Problem to solve
Give all of the data below again exactly, and drop the images.

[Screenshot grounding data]
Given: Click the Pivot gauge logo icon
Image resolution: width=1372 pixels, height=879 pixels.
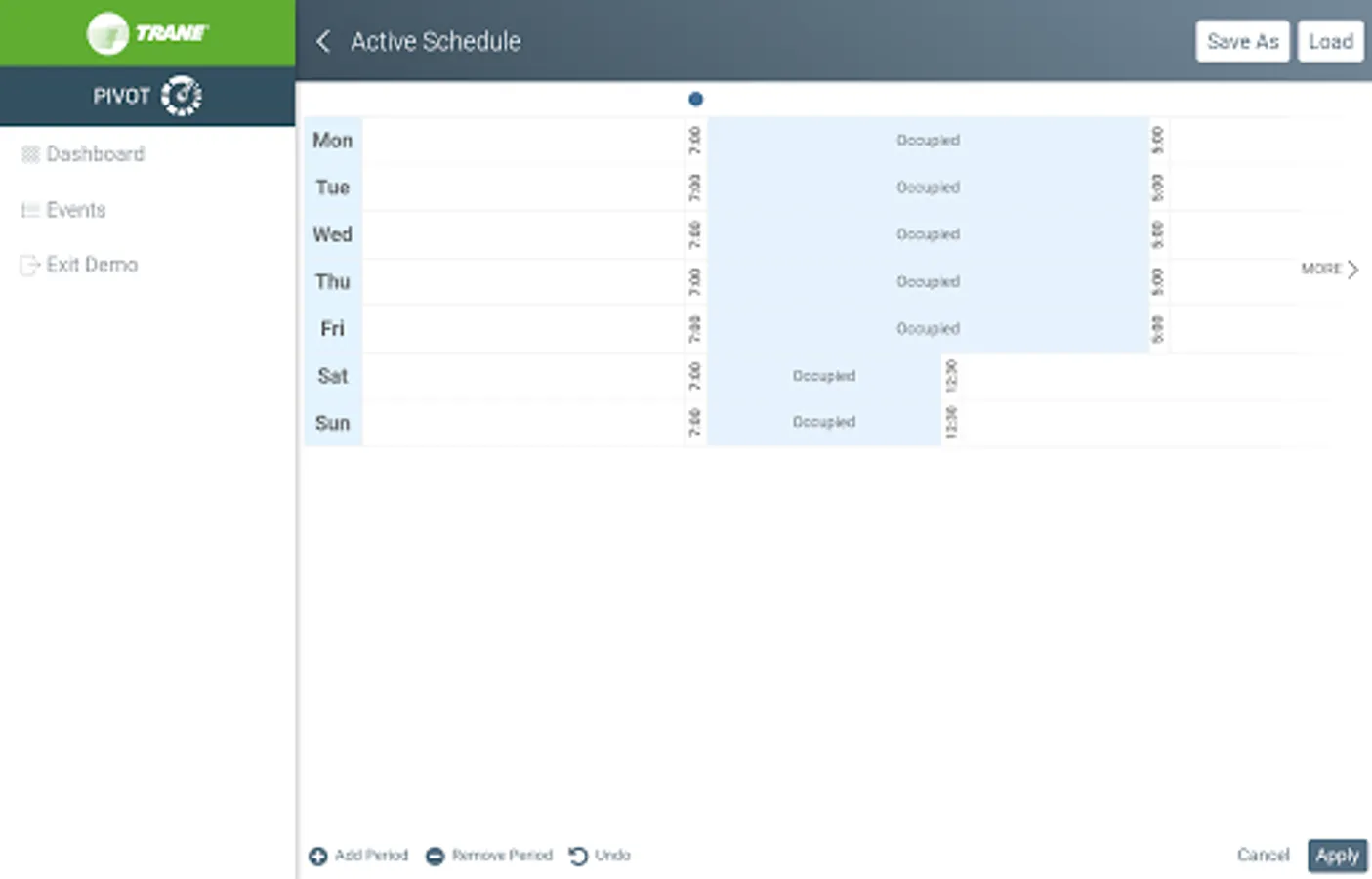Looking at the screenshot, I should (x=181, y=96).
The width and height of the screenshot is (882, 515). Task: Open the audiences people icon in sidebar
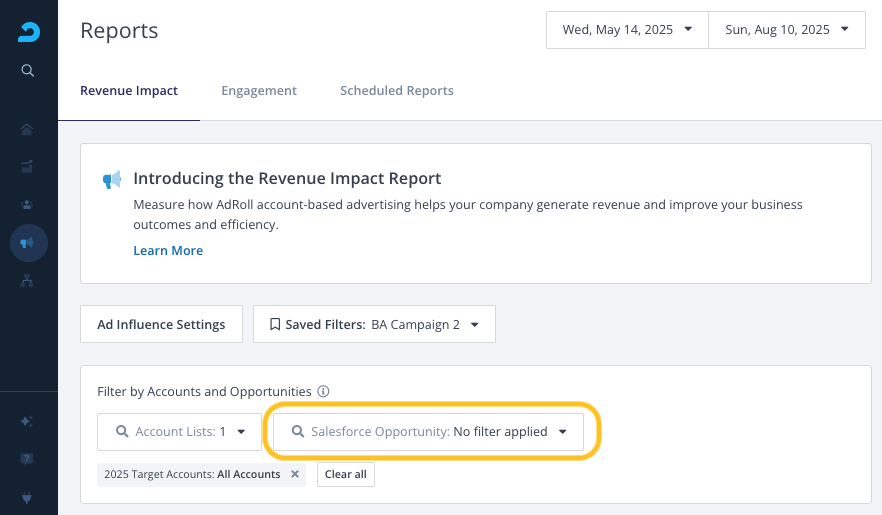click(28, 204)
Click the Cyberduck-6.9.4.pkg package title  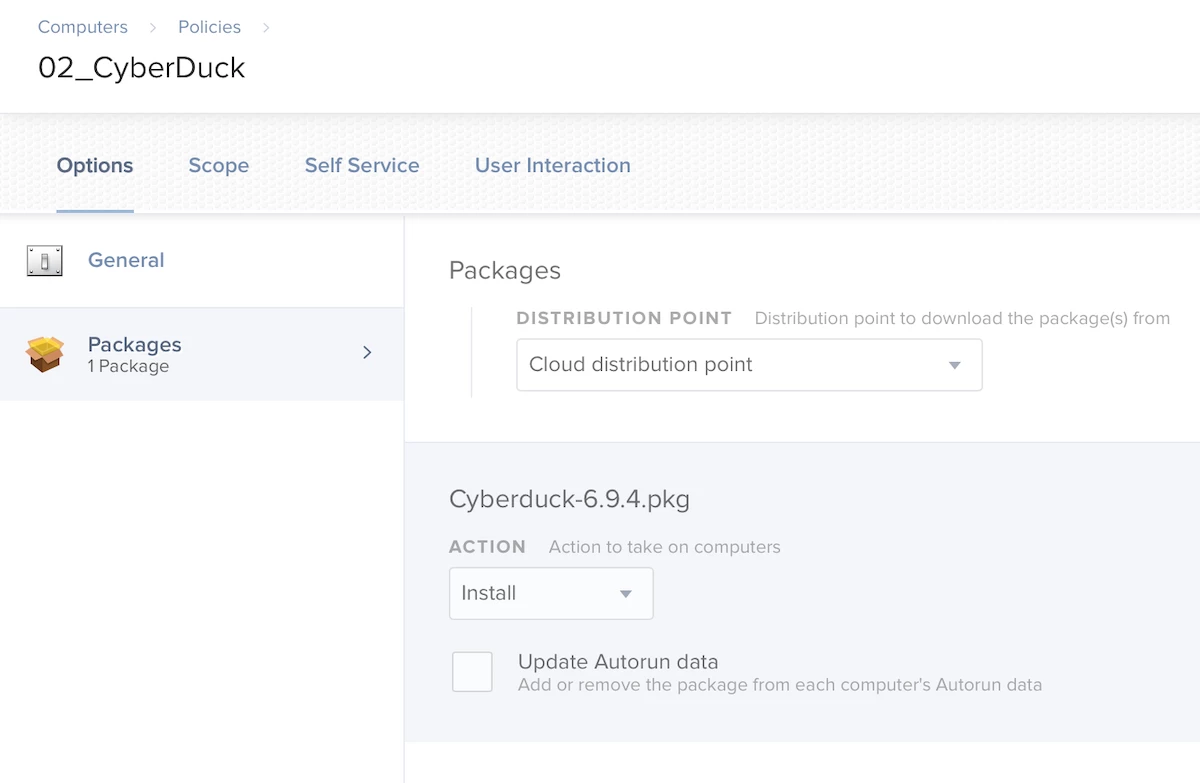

Result
Given: Click the Pivot gauge logo icon
Image resolution: width=1372 pixels, height=879 pixels.
Looking at the screenshot, I should (x=181, y=96).
The width and height of the screenshot is (882, 515). Task: Open the audiences people icon in sidebar
click(28, 204)
Click the Cyberduck-6.9.4.pkg package title  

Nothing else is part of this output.